TASK DETAILS → Search the entries below for "Task: Open more options on a.s.e_____ comment". Give that line and all the lines after it again, exactly, through the last, without pictures.
======
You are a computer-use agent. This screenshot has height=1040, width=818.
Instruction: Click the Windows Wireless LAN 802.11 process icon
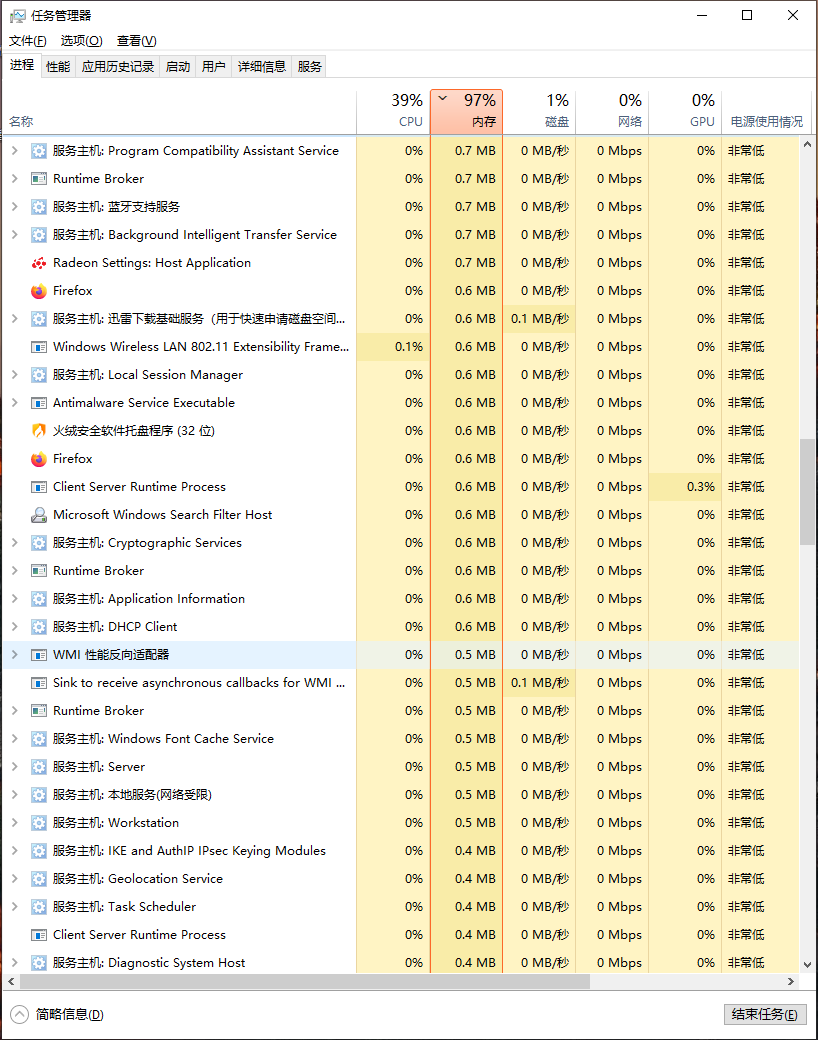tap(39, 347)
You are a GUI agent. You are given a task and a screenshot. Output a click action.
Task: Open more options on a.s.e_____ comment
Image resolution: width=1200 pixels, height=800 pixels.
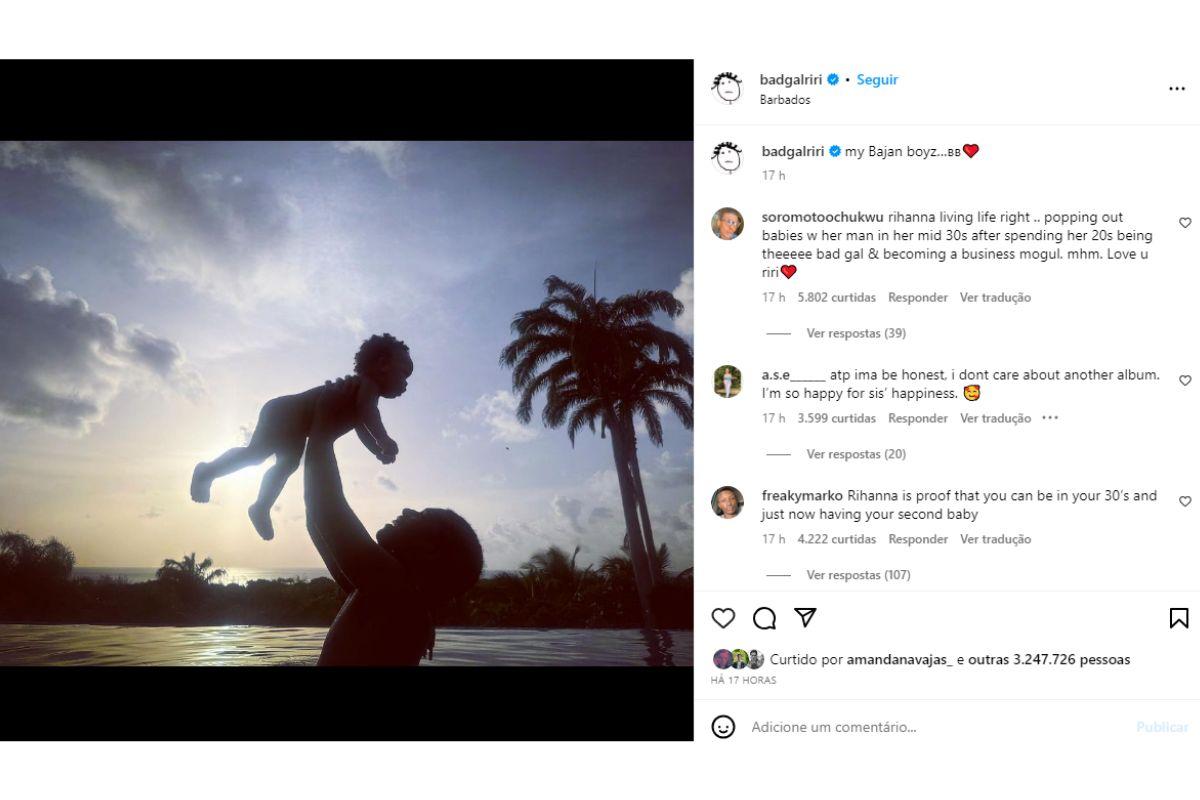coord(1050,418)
======
EXERCISE ANSWER →
Task: Open more options on a.s.e_____ comment
Image resolution: width=1200 pixels, height=800 pixels.
coord(1050,418)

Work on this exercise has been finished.